**MATERIAL**:
================================

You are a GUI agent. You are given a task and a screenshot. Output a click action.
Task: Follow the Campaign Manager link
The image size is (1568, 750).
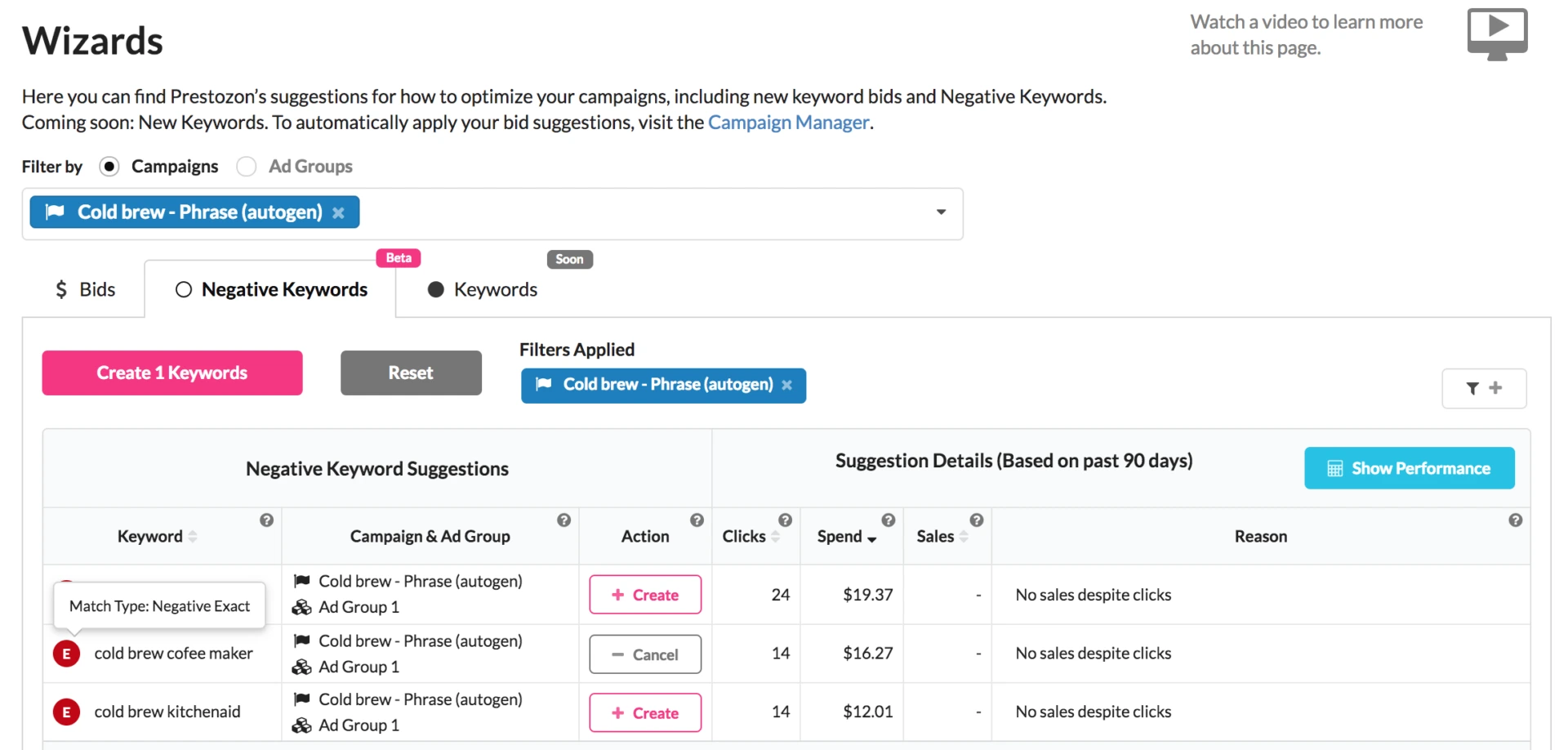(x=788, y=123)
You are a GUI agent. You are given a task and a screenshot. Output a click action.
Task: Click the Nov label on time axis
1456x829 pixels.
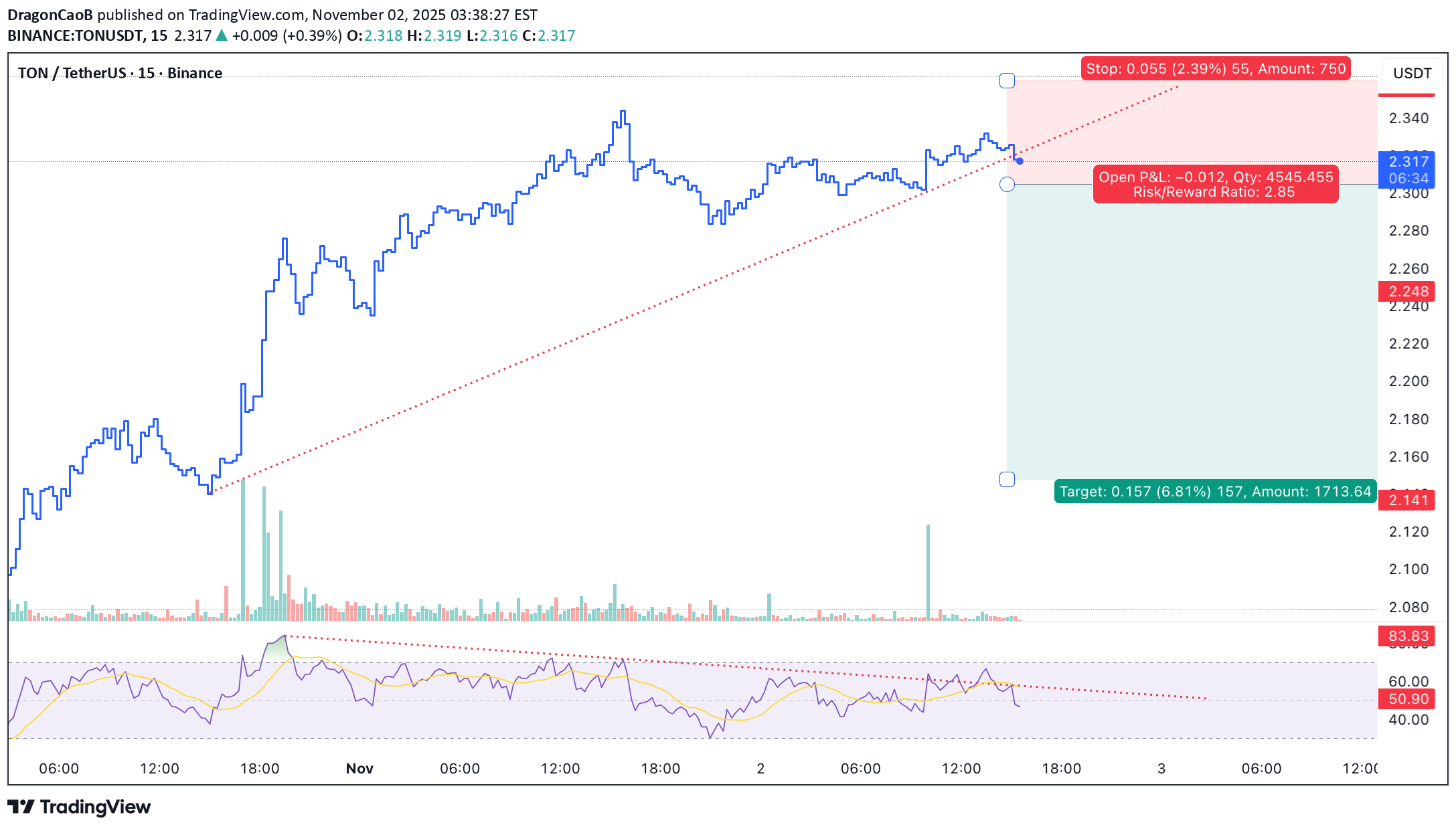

================================

**EXERCISE INSTRUCTIONS**:
Render the listing above as a Markdown table with the columns Row and Content, one numbered row per line, skipping blank lines and leaving out the pictures.

**OUTPUT OF THE TASK**:
| Row | Content |
|---|---|
| 1 | You are a GUI agent. You are given a task and a screenshot. Output a click action. |
| 2 | Task: Follow the Campaign Manager link |
| 3 | The image size is (1568, 750). |
| 4 | (x=788, y=123) |
| 5 | You are a GUI agent. You are given a task and a screenshot. Output a click action. |
| 6 | Task: Click the Nov label on time axis |
| 7 | 1456x829 pixels. |